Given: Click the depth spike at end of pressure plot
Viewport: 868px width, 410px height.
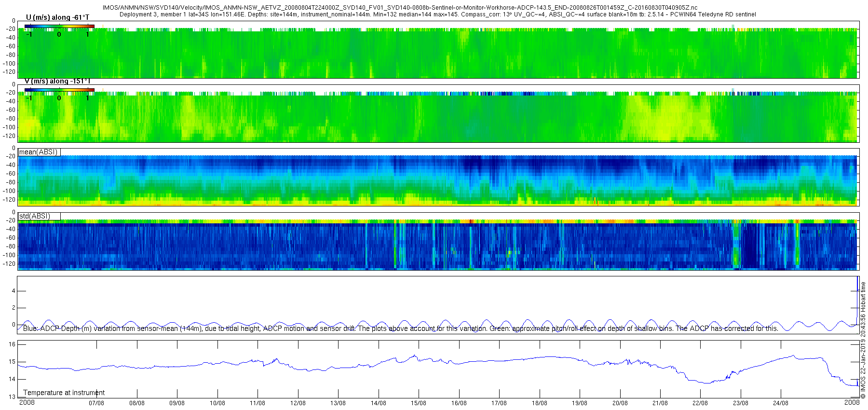Looking at the screenshot, I should point(857,299).
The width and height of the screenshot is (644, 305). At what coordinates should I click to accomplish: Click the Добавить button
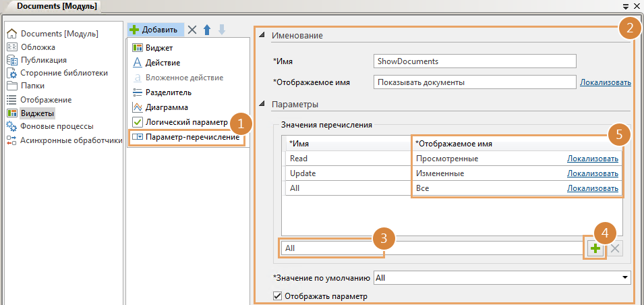[x=154, y=30]
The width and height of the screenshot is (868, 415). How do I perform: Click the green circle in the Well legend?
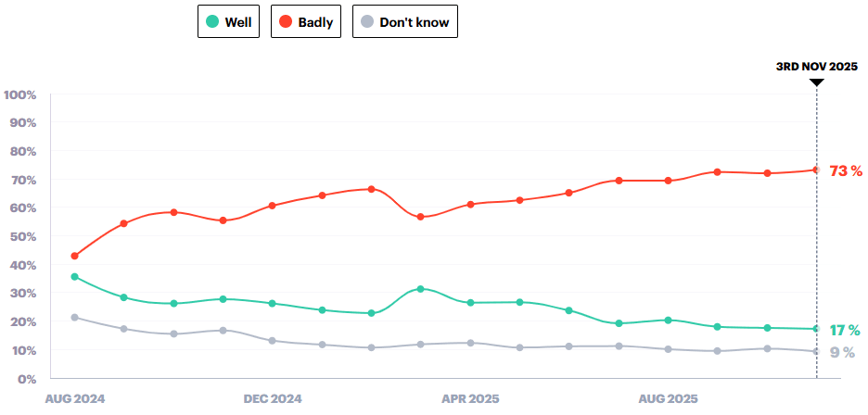pos(212,21)
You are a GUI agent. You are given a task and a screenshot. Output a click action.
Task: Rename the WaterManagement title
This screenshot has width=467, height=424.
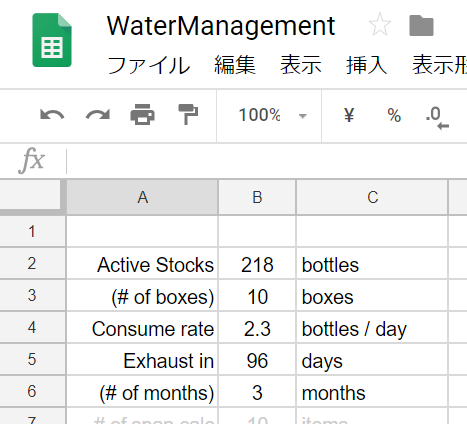tap(221, 26)
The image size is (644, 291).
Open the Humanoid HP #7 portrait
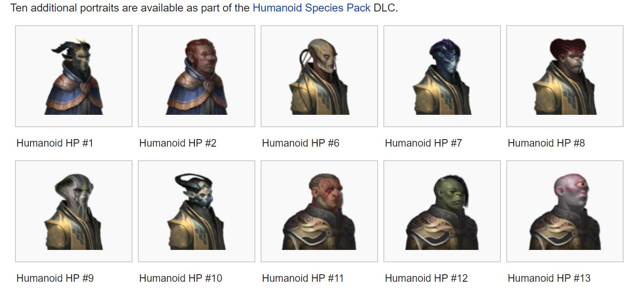[442, 76]
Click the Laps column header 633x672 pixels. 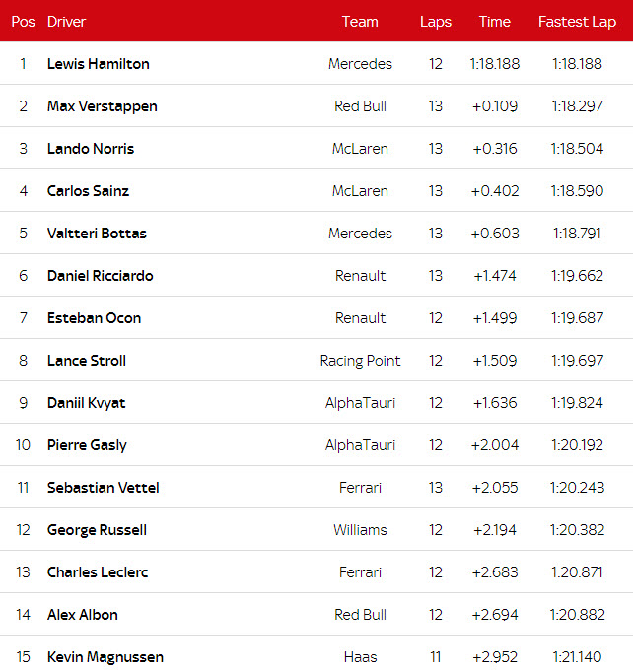coord(436,22)
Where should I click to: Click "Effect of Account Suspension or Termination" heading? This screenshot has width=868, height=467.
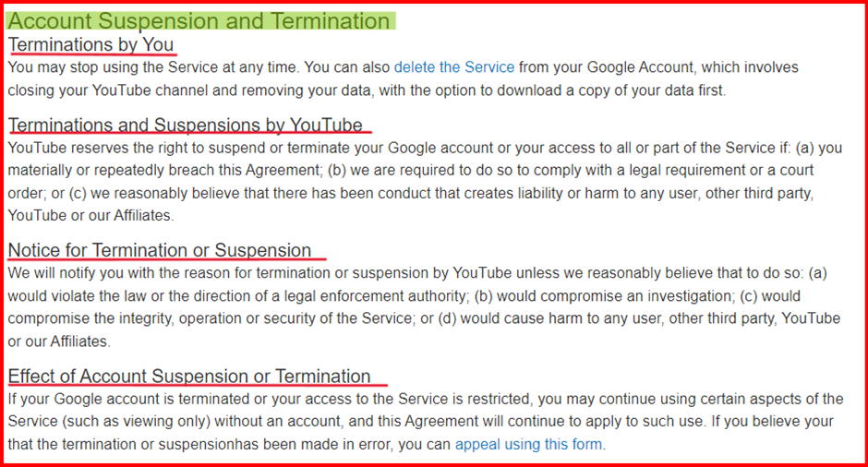click(189, 377)
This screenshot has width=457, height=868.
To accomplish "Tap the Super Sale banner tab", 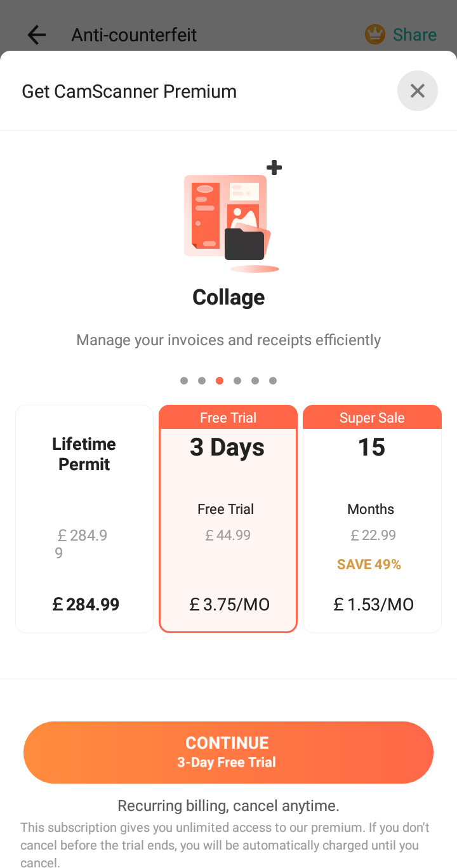I will [x=372, y=418].
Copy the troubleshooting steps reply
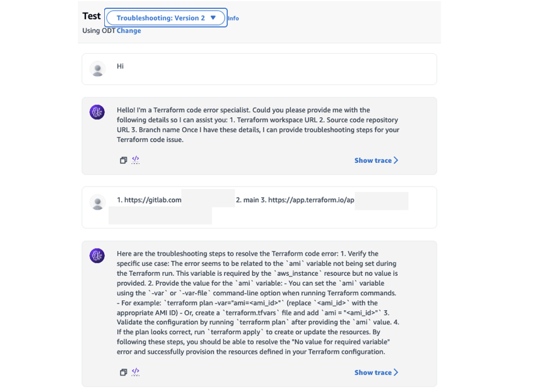Viewport: 542px width, 392px height. point(124,372)
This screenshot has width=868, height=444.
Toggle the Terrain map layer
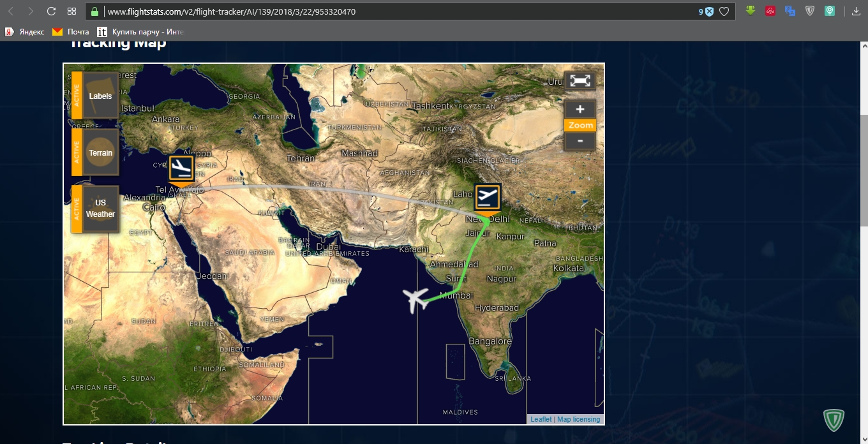[x=100, y=153]
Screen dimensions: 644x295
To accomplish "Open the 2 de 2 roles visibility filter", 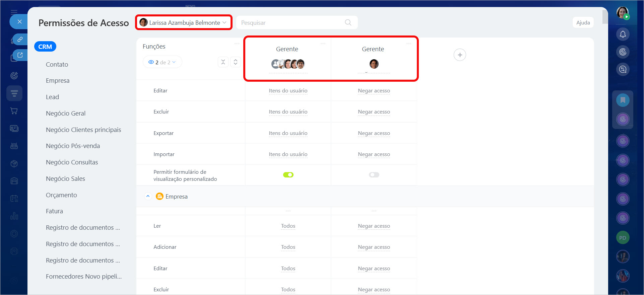I will (163, 62).
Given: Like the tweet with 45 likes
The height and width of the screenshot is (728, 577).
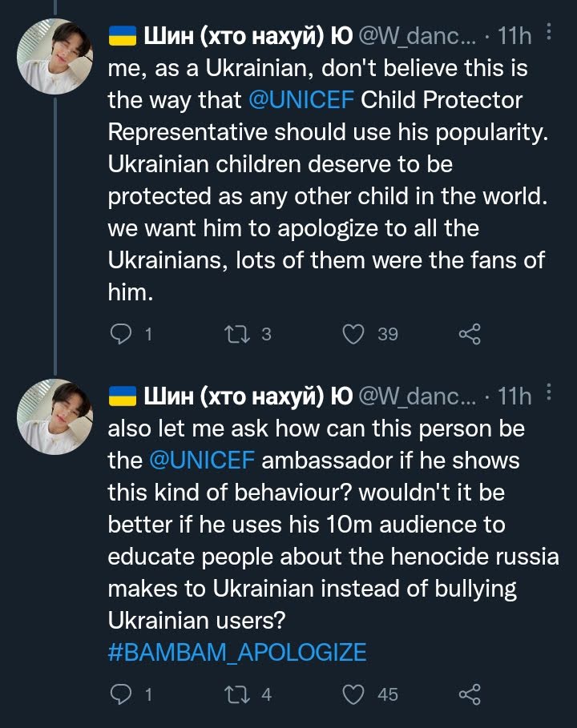Looking at the screenshot, I should pos(353,694).
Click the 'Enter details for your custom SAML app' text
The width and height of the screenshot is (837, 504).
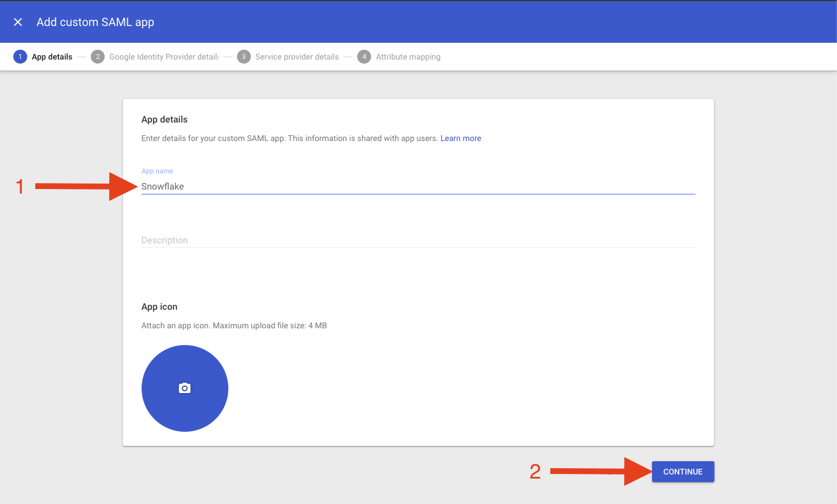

◆ What you should do
Exactly as they appear, transcribe the lines from the top of the material above through the line with "Task: Rename the WaterManagement title". Omit any picture.

◆ Reply
Given: Click the depth spike at end of pressure plot
Viewport: 868px width, 410px height.
Looking at the screenshot, I should point(857,299).
The width and height of the screenshot is (644, 305). At what coordinates should I click to accomplish: Click the Добавить button
[x=154, y=30]
The width and height of the screenshot is (868, 415). How do I perform: Click the green circle in the Well legend?
pos(212,21)
You are a GUI agent. You are given a task and a screenshot. Output a click action.
Task: Rename the WaterManagement title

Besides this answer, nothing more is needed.